Trabzonlu futbolcular, Yunanistan’daki ilk maçta AEK’ya 3 gol attılar ya; turu garanti gördükleri için, rövanşta lütfen oynuyormuş gibiydi... Maça isteksiz, işlevsiz, gevşek başladılar. AEK, ilk skorun altından inatla kalkmak isteyen büyük bir coşku içinde değildi. Ama, “Bakarsın olur” diyerek yüklenmeyi de bir taraftan sürdürüyordu.
Trabzon, savunmasından top çıkarırken kaptırdığı topla ilk golü yerken; 5 dakika sonra penaltıyla iki fark geriye düştü. Gene akıllanmadı.

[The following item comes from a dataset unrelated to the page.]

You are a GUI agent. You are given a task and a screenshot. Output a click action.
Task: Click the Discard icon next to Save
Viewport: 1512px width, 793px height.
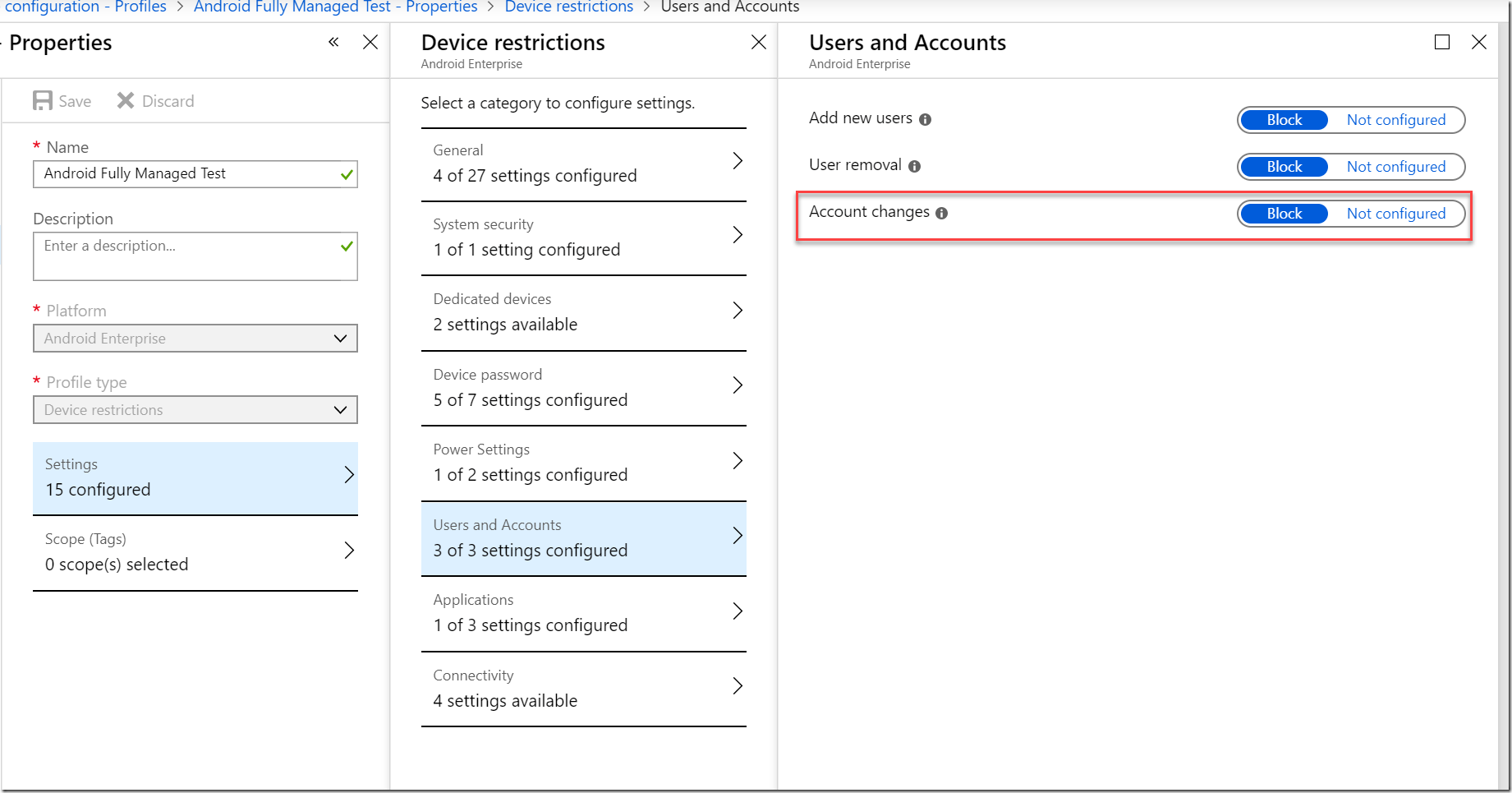[125, 100]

Çünkü bu kez telaş/korku/panik başlamıştı. Bu çırpınış arasında, üçüncü golü yemekten mucizevi şekilde sıyırdık. Rakibi hafife almanın, ilk maçın skoruna aşırı güvenmenin ve bu ikisinin toplamıyla oyun disiplininden tamamen kopmanın cezasını ödüyorduk.
***
Oysa Ünal Karaman, maç öncesinnde bu tehlikelere dikkat çekmiş, “Sahada kazanılmamış hiç bir zaferin, başka olasılıklarla kazanılamayacağını” ısrarla anlatıp duruyordu. Ama kendisi Sörloth’u dinlendirme adına, onu ilk onbire koymamıştı. F.Bahçe maçını düşünmek iyi ama, UEFA’da gruplara kalmayı düşünmek, daha öncelikli ve önemli değil miydi? İlk başta rövanşa sen önem vermemişsin... Futbolcular haydi haydi boşverir. Yapma hocam!
***
Taraftar ise, ilk maçın 3-1 olduğuna filan bakmadan, stadı full doldurmuştu. Seyirci işin ciddiyetini kavrıyor ve üzerine düşeni fazlasıyla yapıyordu ama, futbolcular kendi dalgasındaydı.
Feci bir ilk yarının ardından; şaşkınlığını üstünden atan bir Trabzon ortaya çıktı. Fazla bir şey yapamadı. Fakat aynı gramajda olmadığı AEK’ya, kendi gerçek sıkletini bir nebze hissettirdi. O bile yetti.
Kolayı zora sokup tur atlamayı bildi. Aferin demeyeceğim. Aklı başına gelsin!